─── Records shown ───

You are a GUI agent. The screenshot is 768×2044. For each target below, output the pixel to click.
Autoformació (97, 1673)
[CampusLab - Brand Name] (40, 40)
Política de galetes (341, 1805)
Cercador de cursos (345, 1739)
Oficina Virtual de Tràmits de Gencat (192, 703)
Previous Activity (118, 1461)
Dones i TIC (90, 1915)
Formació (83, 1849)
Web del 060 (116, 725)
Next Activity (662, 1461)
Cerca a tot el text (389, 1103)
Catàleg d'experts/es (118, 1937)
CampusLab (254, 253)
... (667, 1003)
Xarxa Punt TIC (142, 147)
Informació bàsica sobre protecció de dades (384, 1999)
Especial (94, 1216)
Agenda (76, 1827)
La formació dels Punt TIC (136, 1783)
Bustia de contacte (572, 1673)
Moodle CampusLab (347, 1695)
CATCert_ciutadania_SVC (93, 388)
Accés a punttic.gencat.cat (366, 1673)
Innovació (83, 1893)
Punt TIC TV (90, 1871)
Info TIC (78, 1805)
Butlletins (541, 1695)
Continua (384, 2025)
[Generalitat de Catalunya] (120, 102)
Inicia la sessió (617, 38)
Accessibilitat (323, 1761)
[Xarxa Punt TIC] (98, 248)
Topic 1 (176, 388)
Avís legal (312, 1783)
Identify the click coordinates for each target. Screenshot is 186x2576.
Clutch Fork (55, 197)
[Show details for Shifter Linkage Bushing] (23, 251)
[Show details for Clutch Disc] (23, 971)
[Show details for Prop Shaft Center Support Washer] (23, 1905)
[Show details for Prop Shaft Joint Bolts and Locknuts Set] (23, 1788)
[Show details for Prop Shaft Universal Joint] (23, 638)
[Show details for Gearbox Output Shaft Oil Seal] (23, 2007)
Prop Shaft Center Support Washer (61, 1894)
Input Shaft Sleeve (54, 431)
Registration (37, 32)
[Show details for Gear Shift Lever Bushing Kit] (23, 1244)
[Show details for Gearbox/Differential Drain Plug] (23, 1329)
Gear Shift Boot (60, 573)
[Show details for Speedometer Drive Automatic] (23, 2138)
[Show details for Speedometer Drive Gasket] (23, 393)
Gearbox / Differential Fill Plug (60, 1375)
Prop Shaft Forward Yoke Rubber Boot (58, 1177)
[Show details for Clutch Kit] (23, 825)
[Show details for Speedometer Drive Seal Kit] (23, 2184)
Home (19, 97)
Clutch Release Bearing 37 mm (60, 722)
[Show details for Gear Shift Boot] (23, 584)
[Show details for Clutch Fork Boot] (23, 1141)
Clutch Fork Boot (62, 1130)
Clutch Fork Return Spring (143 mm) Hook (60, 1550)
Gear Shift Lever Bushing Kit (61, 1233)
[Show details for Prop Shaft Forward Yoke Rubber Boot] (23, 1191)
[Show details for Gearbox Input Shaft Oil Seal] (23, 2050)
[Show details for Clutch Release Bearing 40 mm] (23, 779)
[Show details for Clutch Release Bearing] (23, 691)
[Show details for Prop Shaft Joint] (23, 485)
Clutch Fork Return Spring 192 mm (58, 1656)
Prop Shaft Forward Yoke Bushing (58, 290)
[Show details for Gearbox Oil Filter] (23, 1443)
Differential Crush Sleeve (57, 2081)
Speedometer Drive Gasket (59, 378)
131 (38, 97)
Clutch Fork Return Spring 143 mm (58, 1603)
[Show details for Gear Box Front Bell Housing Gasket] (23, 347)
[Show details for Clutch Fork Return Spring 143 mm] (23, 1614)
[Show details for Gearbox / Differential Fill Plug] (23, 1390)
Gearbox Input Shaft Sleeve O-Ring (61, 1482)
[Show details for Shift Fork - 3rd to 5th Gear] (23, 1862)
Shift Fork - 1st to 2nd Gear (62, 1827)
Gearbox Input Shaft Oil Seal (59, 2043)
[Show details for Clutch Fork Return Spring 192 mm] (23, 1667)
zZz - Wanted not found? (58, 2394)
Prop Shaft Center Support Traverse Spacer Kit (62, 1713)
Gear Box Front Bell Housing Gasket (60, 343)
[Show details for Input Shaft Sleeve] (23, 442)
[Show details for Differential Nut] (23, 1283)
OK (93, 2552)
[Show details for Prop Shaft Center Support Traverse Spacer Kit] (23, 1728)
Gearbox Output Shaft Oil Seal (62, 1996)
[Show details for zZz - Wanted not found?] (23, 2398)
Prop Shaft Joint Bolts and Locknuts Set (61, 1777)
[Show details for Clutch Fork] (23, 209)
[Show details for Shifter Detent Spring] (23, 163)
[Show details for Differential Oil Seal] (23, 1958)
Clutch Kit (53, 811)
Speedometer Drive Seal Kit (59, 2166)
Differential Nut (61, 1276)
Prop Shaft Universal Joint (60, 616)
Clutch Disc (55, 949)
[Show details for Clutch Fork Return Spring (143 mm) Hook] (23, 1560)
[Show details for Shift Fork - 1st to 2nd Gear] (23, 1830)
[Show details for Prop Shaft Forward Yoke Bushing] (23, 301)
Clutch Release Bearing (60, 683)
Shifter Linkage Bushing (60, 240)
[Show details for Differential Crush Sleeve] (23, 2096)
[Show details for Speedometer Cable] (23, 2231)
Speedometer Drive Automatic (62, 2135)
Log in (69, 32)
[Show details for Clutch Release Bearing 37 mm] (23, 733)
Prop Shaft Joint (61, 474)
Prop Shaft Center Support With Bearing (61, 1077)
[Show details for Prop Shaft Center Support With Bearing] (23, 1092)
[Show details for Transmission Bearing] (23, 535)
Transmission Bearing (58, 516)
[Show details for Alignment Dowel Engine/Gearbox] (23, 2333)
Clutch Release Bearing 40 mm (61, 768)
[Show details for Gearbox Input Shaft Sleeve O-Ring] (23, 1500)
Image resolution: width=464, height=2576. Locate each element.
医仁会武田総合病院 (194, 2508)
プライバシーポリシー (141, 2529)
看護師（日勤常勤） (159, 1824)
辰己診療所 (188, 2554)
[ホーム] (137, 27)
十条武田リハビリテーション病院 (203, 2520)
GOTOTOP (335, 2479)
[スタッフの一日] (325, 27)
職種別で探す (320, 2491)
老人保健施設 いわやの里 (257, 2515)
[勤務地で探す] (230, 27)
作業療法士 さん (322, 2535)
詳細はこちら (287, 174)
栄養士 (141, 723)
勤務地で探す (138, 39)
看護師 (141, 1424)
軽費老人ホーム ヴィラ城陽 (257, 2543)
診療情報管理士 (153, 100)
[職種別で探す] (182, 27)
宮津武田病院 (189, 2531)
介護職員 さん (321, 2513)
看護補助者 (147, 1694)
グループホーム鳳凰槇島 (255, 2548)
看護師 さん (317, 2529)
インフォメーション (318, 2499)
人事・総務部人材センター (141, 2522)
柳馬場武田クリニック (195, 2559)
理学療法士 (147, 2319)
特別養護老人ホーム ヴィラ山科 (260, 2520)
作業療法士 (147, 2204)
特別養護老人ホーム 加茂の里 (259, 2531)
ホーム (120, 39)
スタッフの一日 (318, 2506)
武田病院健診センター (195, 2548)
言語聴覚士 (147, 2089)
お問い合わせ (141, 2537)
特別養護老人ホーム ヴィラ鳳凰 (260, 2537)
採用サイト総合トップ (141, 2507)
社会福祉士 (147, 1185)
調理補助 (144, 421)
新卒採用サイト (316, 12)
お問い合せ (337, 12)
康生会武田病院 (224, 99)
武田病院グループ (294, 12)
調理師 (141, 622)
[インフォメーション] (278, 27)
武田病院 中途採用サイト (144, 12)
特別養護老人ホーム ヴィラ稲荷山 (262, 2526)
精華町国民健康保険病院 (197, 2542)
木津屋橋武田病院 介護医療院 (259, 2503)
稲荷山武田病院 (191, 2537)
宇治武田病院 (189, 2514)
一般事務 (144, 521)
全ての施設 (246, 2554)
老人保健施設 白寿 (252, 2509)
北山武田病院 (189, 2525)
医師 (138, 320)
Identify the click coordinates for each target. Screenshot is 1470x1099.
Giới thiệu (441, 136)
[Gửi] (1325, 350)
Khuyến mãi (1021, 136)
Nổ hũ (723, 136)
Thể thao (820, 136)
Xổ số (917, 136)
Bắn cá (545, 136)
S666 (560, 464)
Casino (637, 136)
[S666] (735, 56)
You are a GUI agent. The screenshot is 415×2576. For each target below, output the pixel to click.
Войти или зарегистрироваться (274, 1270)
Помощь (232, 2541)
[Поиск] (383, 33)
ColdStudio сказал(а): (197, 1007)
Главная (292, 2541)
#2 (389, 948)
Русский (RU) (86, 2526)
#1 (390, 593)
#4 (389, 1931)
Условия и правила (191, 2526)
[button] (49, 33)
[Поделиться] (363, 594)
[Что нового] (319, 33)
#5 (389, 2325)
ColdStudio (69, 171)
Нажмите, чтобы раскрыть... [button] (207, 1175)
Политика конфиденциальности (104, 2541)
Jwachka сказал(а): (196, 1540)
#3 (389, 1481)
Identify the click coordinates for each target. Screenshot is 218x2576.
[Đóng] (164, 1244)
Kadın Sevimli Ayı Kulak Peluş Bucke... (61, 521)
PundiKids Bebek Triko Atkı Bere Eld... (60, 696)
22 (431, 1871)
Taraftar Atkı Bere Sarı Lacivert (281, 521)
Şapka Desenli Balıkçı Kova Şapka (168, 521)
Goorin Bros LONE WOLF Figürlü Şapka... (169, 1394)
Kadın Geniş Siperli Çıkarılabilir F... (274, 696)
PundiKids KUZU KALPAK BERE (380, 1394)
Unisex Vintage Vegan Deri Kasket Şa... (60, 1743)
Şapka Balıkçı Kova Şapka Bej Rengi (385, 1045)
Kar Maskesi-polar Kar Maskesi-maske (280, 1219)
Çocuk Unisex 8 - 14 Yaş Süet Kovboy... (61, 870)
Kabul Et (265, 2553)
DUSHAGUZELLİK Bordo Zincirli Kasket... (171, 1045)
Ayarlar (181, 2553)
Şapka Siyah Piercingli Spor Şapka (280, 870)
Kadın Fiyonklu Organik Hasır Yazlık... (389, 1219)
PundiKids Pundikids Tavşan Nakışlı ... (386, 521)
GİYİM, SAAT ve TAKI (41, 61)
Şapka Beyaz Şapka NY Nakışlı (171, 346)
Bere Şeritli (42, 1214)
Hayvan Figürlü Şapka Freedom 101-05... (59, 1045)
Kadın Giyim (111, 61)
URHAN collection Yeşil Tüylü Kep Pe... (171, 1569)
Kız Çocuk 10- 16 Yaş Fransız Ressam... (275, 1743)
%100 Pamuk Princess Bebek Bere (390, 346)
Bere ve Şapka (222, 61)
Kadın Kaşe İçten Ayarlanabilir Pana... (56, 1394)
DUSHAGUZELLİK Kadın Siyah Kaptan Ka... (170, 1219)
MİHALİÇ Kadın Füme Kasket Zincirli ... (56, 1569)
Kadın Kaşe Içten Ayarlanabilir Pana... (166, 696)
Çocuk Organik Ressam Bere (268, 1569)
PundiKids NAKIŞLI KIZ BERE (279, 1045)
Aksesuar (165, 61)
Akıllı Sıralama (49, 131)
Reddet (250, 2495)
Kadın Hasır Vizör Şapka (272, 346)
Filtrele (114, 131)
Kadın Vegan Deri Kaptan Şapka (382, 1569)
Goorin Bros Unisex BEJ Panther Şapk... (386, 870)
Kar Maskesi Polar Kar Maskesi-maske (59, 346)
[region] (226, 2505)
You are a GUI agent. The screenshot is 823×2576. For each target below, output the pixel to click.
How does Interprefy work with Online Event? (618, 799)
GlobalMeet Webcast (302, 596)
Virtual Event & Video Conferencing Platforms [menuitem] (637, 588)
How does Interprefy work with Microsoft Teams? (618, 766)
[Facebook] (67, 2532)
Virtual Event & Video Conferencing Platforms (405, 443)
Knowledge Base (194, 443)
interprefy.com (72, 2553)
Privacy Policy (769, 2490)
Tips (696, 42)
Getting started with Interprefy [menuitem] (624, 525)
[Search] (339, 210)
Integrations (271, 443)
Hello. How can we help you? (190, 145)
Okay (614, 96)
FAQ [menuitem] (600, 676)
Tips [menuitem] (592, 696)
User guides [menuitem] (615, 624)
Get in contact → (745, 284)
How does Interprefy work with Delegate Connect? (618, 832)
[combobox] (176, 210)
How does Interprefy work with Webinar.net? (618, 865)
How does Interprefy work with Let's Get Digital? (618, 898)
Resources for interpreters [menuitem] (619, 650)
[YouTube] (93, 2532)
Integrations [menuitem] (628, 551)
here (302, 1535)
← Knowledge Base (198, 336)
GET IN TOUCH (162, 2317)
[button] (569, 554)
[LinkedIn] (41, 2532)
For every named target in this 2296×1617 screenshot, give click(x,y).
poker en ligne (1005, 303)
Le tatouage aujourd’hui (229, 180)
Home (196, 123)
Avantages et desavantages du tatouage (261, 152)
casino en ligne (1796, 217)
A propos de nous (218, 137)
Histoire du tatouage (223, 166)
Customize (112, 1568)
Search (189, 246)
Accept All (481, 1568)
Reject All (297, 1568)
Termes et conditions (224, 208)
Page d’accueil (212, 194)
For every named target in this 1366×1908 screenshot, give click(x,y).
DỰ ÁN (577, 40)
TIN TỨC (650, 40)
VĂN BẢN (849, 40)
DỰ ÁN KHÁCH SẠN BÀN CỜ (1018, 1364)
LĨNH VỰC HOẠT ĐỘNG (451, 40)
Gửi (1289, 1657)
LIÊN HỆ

───

Would you output, from the records above, exactly the run of lines that starts at the line containing "Kadın Sevimli Ayı" and ends at the line containing "Goorin Bros LONE", and only that run?

Answer to this task
Kadın Sevimli Ayı Kulak Peluş Bucke... (61, 521)
PundiKids Bebek Triko Atkı Bere Eld... (60, 696)
22 (431, 1871)
Taraftar Atkı Bere Sarı Lacivert (281, 521)
Şapka Desenli Balıkçı Kova Şapka (168, 521)
Goorin Bros LONE WOLF Figürlü Şapka... (169, 1394)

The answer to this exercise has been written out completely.